→ INPUT ROWS
####
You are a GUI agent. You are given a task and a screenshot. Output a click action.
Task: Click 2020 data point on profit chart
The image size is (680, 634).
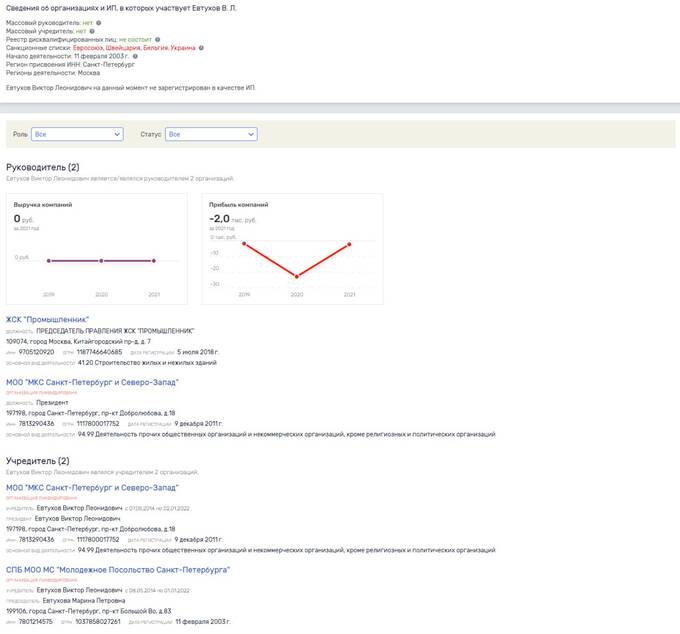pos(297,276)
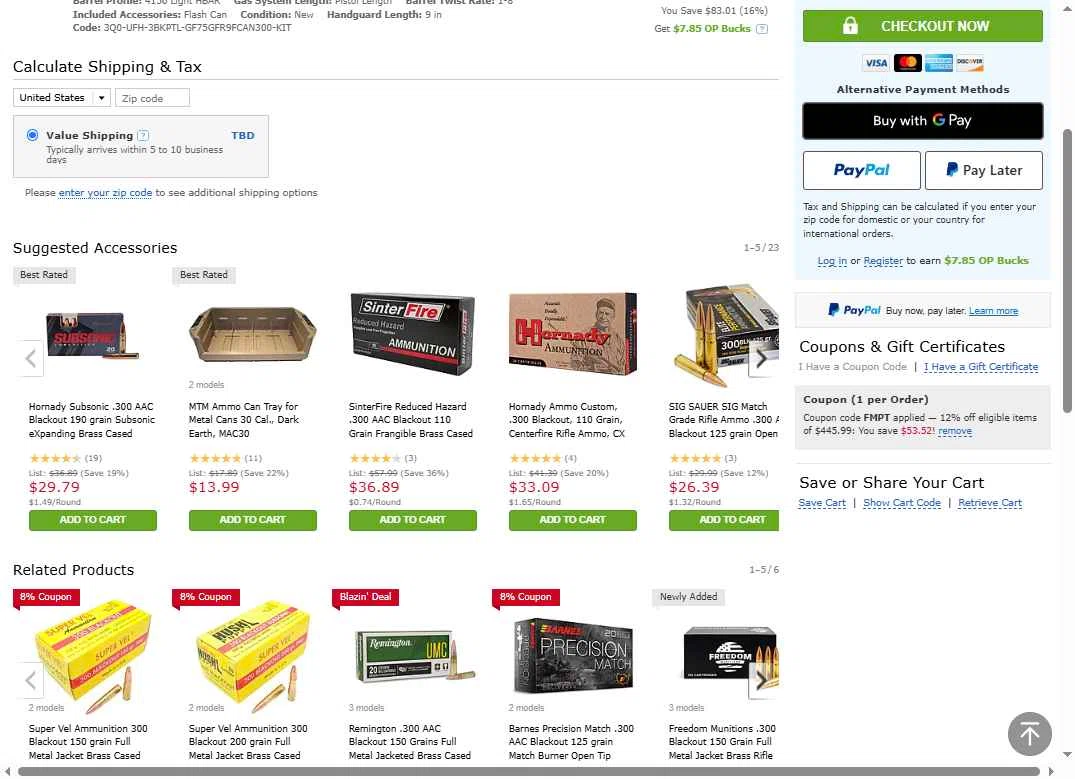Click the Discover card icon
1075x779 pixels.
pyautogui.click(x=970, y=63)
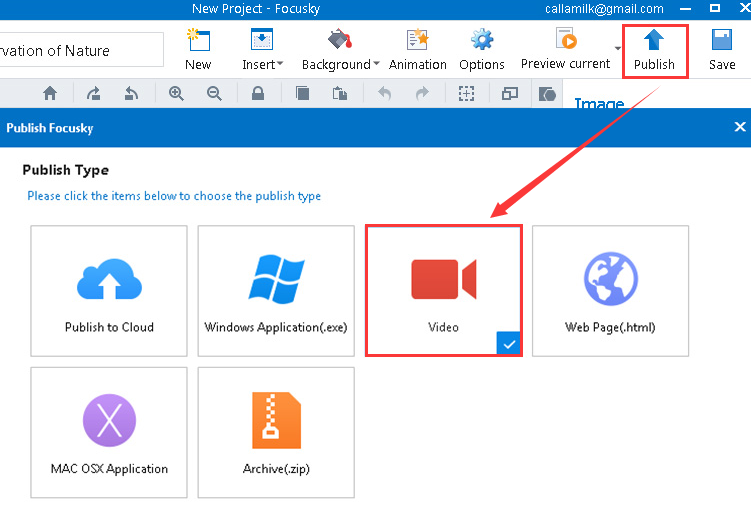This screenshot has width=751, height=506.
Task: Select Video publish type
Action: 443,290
####
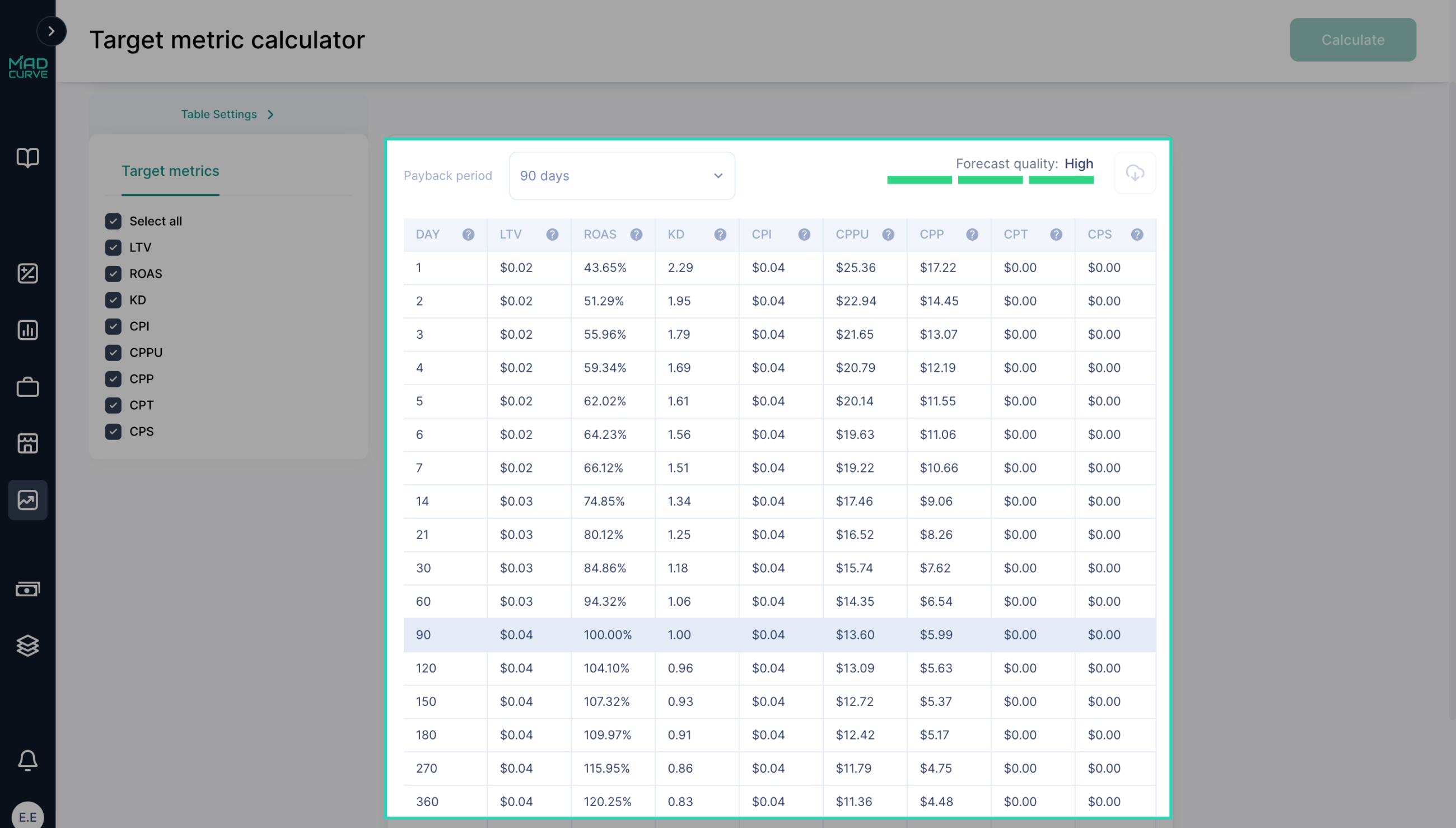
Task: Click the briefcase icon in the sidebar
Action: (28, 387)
####
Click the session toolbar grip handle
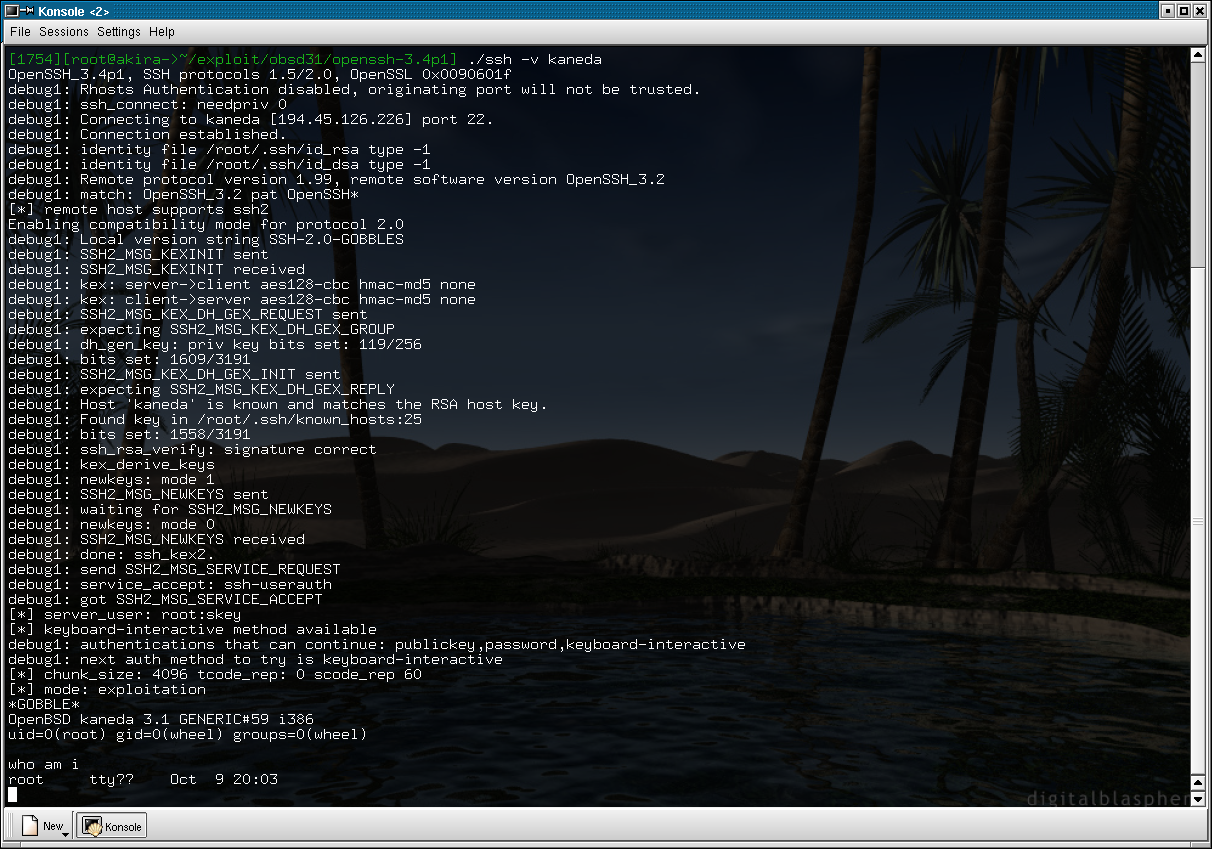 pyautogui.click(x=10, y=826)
####
→ EXERCISE DESCRIPTION
Output the lines from the one that contains "You are a GUI" through the one that contains "pyautogui.click(x=970, y=63)" as a JSON list of strings, one string per line, with blank lines left out. Leave the pictures out of the list.

→ SOLVED PROBLEM
[
  "You are a GUI agent. You are given a task and a screenshot. Output a click action.",
  "Task: Click 2020 data point on profit chart",
  "The image size is (680, 634).",
  "pos(297,276)",
  "Click the Discover card icon",
  "1075x779 pixels.",
  "pyautogui.click(x=970, y=63)"
]